**Things to do:**
**A.** According to the news article on ETA and the Spanish government, on what date did ETA declare the ceasefire that Batasuna called on it to maintain?
**B.** Extend the news article on ETA and the Spanish peace talks beyond its final sentence.
** Opening Passage to read block **
Madrid - The Spanish government Tuesday dismissed the possibility of new peace talks with the armed Basque separatist group ETA after it said its ceasefire remained in force despite claiming responsibility for a recent car bombing at Madrid airport.
Interior Minister Alfredo Perez Rubalcaba said he did not think it would be possible to relaunch the peace talks cut off by the government after the Madrid bombing killed two people on December 30.
ETA 'only has one road left,' that of 'ending violence,' Rubalcaba added.
ETA sent a communique to the Basque newspaper Gara, accusing 'obstacles' created by the government for the difficulties of the peace process.
It said the government had not honoured its pledges and vowed to respond to 'aggressions against the Basque Country.'
ETA said it had not intended to harm anyone with the car bomb planted at a Madrid airport parking lot, which killed two Ecuadorians and injured 26 other people.
The group said it had made three warning calls to allow police to evacuate the airport.
ETA requested a 'political agreement' on the rights of the Basque region as a way out of the 38-year conflict that has claimed more than 800 lives.
The Madrid attack prompted the government to break off a six-month incipient peace process, saying talks were irremediably over.
The conservative opposition has expressed the suspicion that the government has not definitively ended the peace process, but may want to relaunch it in secret.
ETA's political wing Batasuna had accused the government of hampering the peace process by continuing the arrests and trials of separatists. The government also refuses to discuss ETA's demand of a referendum on a sovereign Basque state.
On Monday, Batasuna had called on ETA to maintain the 'permanent' ceasefire it declared on March 22.
Batasuna denied having planned its comments in cooperation with anyone, but analysts thought it possible they had been agreed with ETA to pave the way for Tuesday's announcement.
French police meanwhile captured two ETA activists suspected of links with the Madrid bombing. The arrests were made in coordination with Spanish police.
Asier Larrinaga Rodriguez and Garikoitz Etxebarria Goikotxea were detained when walking in the centre of Ascain in southern France. A pistol was confiscated from the men, who did not resist arrest.
** Closing Passage to read block **
** Opening Information block **
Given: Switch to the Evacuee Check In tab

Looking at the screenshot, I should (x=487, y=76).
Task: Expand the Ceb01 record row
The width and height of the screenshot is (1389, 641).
** Closing Information block **
** Opening Information block **
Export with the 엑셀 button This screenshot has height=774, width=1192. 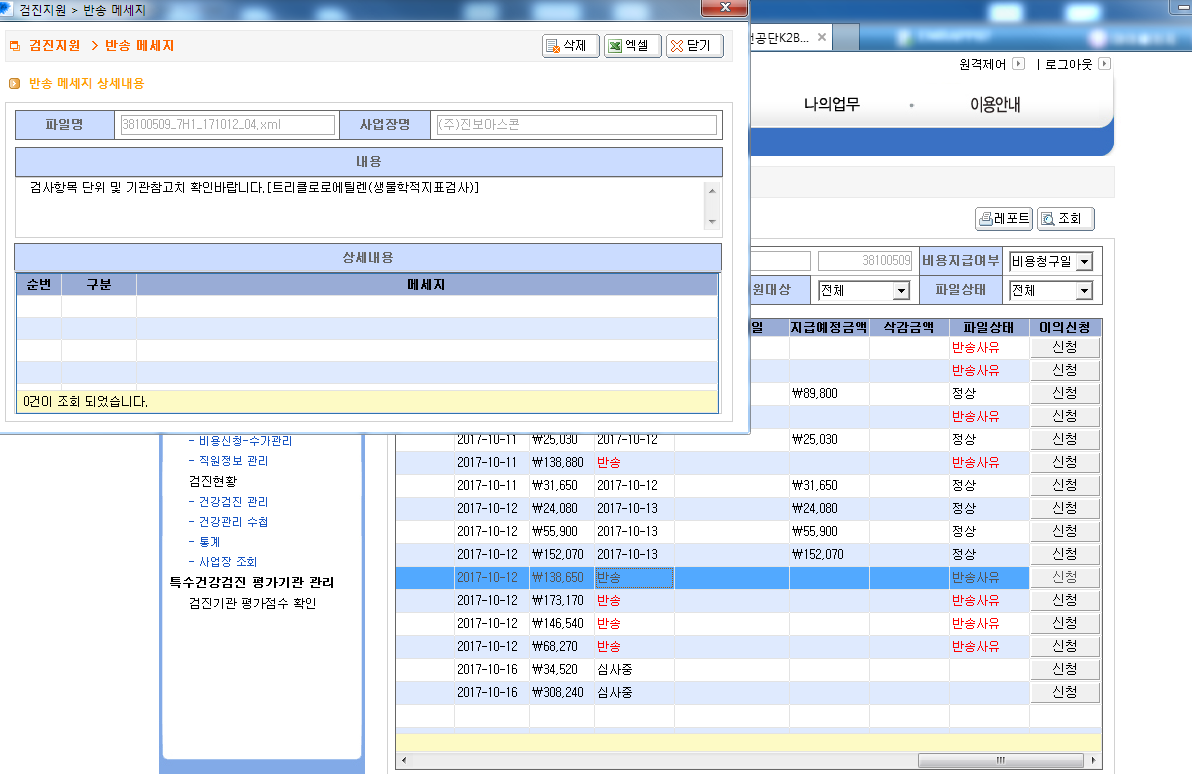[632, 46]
** Closing Information block **
**Answer section:**
**A.** March 22

**B.**
Police were searching for two other suspects.
Rubalcaba said Larrinaga and Etxebarria had been involved with explosives discovered in the Basque region before and after the Madrid attack.
Police thought it possible the explosives had been handled by the same cell that staged the bombing.
Larrinaga probably fled to France after the discovery of an explosives cache in Amorebieta on December 23, police sources were quoted as saying.
He was thought to have left behind 180 kilos of explosives in Atxondo, where they were found after the Madrid attack.
Rubalcaba meanwhile launched a round of talks with parliamentary parties in an attempt to rally them behind the government after the end of the peace process.
The minister started the round with a meeting with Eduardo Zaplana of the conservative People's Party (PP), whose leader Mariano Rajoy had failed to find common ground with Socialist Prime Minister Jose Luis Rodriguez Zapatero on Monday.
Rajoy urged the Socialists to resume a hard line against ETA and to renew their 2000 anti-terrorism pact with the PP. Zaplana said Tuesday 'anyone who likes' could join the pact, which the government wants to widen to other parties.
Rubalcaba said he wanted the 'widest possible' agreement, but admitted that would be difficult to achieve rapidly.
Zapatero was expected to inform parliament about his anti- terrorism policy in a special session next Monday.